==== Records shown ====

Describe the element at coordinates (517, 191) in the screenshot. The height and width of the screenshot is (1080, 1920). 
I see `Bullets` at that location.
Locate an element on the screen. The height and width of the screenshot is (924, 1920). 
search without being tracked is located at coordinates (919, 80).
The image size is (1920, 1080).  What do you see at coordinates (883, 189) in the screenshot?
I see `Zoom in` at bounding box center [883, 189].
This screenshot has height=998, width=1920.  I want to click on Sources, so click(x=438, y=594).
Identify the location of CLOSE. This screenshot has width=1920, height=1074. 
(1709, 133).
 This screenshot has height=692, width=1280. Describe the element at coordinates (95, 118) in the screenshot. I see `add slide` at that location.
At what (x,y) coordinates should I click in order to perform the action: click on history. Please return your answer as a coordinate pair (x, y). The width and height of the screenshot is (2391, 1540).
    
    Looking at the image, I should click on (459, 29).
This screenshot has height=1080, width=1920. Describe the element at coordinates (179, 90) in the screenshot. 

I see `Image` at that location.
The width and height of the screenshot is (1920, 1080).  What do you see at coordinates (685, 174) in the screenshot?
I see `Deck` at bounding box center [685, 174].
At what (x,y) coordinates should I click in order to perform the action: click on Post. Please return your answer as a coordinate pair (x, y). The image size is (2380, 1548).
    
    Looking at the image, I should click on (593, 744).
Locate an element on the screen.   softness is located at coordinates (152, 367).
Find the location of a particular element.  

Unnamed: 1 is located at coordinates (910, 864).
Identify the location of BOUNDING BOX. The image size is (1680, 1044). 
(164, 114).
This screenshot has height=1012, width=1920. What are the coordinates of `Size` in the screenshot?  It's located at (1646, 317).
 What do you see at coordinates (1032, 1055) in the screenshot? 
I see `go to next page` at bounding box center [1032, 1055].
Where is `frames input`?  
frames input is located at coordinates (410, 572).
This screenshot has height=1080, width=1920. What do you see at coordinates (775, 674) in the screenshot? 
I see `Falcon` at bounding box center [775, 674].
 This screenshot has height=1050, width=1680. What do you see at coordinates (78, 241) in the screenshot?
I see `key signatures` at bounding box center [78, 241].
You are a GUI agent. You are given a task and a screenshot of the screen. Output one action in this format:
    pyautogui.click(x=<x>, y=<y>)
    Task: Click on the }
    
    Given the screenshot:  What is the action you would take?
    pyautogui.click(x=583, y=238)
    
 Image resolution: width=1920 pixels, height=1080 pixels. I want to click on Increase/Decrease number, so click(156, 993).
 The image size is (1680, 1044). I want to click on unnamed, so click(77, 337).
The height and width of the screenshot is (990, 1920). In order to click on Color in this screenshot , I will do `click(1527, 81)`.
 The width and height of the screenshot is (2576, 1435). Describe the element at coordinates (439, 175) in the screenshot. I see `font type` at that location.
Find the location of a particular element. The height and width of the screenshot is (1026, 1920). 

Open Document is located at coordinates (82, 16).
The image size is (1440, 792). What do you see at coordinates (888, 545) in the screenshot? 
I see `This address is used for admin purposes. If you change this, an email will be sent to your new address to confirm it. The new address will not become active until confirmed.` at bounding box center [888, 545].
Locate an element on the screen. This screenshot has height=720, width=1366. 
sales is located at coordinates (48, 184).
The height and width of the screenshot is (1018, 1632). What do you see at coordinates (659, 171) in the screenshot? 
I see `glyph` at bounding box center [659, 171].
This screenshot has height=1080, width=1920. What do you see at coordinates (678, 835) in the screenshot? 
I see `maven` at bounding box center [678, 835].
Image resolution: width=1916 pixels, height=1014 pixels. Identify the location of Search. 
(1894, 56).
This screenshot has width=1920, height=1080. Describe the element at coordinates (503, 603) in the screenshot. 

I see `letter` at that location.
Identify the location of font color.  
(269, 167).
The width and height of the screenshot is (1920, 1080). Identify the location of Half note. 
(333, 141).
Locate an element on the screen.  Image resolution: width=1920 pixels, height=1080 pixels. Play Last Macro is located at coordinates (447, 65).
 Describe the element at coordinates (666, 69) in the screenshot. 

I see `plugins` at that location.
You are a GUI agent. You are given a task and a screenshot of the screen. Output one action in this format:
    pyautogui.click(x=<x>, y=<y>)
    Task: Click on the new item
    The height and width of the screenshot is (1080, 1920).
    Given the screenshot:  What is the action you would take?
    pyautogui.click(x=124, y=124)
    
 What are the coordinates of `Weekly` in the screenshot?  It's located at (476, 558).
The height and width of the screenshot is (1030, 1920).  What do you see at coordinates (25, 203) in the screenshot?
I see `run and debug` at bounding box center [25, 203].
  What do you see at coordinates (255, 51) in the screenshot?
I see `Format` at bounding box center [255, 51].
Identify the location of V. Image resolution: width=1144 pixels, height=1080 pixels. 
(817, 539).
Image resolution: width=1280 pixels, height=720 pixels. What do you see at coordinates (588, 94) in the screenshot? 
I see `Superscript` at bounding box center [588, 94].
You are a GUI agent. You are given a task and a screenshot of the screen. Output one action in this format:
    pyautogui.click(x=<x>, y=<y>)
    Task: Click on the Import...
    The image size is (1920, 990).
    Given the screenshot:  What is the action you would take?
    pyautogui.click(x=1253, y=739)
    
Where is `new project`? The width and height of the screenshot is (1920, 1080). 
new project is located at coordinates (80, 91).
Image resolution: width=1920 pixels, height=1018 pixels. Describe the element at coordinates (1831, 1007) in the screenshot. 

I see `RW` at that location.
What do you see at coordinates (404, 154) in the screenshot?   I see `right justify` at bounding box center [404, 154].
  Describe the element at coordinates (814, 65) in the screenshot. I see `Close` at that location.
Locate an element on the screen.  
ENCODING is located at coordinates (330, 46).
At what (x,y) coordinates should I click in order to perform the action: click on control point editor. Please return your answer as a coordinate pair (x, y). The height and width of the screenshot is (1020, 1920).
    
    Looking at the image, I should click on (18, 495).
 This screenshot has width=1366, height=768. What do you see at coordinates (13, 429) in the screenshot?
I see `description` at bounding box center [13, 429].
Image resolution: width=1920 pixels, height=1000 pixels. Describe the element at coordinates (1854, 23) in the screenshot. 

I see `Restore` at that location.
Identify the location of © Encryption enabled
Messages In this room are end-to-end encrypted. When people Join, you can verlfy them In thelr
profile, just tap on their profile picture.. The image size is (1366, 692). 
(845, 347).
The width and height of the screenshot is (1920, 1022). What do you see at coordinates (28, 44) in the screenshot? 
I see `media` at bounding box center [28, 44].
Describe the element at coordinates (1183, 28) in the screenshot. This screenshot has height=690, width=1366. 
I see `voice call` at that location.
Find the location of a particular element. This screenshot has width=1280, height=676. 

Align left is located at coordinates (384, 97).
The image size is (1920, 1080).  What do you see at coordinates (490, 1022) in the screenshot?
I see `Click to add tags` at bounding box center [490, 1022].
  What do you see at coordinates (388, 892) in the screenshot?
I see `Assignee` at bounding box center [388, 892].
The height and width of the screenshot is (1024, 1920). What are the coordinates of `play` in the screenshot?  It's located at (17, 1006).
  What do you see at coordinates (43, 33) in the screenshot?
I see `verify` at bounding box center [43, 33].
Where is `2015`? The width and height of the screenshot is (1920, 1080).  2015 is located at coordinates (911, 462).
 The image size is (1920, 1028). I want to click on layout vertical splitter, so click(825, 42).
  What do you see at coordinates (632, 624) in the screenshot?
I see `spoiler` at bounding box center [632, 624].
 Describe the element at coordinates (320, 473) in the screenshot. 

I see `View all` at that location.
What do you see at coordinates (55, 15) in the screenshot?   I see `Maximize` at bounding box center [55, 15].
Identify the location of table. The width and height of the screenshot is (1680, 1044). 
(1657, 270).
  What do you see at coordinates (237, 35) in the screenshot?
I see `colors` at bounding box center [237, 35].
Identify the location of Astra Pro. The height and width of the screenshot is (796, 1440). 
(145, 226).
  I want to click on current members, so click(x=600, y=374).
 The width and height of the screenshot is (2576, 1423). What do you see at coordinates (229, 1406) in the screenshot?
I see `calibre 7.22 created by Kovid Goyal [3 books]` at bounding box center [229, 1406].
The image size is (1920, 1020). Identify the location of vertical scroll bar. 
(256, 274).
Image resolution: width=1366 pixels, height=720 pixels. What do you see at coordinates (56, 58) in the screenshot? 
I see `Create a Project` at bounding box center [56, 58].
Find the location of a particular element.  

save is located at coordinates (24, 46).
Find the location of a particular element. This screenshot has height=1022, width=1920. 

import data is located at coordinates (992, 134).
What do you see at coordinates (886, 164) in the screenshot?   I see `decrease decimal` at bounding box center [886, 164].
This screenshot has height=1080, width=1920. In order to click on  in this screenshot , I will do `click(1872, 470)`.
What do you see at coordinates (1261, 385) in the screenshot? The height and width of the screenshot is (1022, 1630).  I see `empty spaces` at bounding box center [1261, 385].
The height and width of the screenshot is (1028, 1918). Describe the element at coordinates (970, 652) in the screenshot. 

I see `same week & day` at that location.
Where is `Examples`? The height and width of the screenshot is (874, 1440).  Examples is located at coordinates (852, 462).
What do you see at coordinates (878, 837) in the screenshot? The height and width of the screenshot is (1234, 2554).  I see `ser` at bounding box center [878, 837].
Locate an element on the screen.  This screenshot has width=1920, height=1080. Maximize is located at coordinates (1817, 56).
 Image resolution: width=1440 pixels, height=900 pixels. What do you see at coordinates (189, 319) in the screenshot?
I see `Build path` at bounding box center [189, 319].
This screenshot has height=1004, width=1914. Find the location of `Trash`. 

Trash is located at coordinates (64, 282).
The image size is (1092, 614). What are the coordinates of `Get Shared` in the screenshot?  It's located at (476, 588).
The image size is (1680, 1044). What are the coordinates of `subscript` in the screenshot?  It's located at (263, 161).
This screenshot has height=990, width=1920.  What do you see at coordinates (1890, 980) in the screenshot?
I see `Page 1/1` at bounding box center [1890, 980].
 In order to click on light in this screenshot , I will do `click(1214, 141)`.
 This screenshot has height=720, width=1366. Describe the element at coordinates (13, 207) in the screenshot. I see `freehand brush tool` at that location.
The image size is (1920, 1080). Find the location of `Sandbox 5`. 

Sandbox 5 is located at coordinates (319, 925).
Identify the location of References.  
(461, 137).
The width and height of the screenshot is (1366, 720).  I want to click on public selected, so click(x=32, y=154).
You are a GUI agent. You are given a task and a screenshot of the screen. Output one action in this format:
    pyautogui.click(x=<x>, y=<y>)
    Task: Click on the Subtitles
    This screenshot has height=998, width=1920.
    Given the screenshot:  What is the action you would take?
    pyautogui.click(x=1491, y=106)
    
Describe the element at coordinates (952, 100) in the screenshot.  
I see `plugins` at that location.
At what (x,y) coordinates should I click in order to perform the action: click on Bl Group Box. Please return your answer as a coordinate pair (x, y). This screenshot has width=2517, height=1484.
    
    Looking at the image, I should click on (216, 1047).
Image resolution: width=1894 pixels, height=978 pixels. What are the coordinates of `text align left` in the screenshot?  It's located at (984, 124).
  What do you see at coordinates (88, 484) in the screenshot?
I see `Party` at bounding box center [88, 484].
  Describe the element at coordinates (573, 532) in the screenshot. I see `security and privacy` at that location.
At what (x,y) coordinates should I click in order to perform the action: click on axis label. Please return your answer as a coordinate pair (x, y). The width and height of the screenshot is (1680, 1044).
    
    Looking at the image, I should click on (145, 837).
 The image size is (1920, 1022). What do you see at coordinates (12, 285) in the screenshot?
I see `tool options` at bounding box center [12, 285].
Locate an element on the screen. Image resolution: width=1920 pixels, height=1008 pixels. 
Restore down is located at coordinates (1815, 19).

====

What needs to be done
Please copy out the data above exactly, from the line that contains "This screenshot has height=990, width=1920." through the line that contains "Describe the element at coordinates (573, 532)", inclusive.

Exercise answer
This screenshot has height=990, width=1920.  What do you see at coordinates (1890, 980) in the screenshot?
I see `Page 1/1` at bounding box center [1890, 980].
 In order to click on light in this screenshot , I will do `click(1214, 141)`.
 This screenshot has height=720, width=1366. Describe the element at coordinates (13, 207) in the screenshot. I see `freehand brush tool` at that location.
The image size is (1920, 1080). Find the location of `Sandbox 5`. 

Sandbox 5 is located at coordinates (319, 925).
Identify the location of References.  
(461, 137).
The width and height of the screenshot is (1366, 720).  I want to click on public selected, so click(x=32, y=154).
You are a GUI agent. You are given a task and a screenshot of the screen. Output one action in this format:
    pyautogui.click(x=<x>, y=<y>)
    Task: Click on the Subtitles
    This screenshot has height=998, width=1920.
    Given the screenshot:  What is the action you would take?
    pyautogui.click(x=1491, y=106)
    
Describe the element at coordinates (952, 100) in the screenshot.  
I see `plugins` at that location.
At what (x,y) coordinates should I click in order to perform the action: click on Bl Group Box. Please return your answer as a coordinate pair (x, y). This screenshot has width=2517, height=1484.
    
    Looking at the image, I should click on (216, 1047).
Image resolution: width=1894 pixels, height=978 pixels. What are the coordinates of `text align left` in the screenshot?  It's located at (984, 124).
  What do you see at coordinates (88, 484) in the screenshot?
I see `Party` at bounding box center [88, 484].
  Describe the element at coordinates (573, 532) in the screenshot. I see `security and privacy` at that location.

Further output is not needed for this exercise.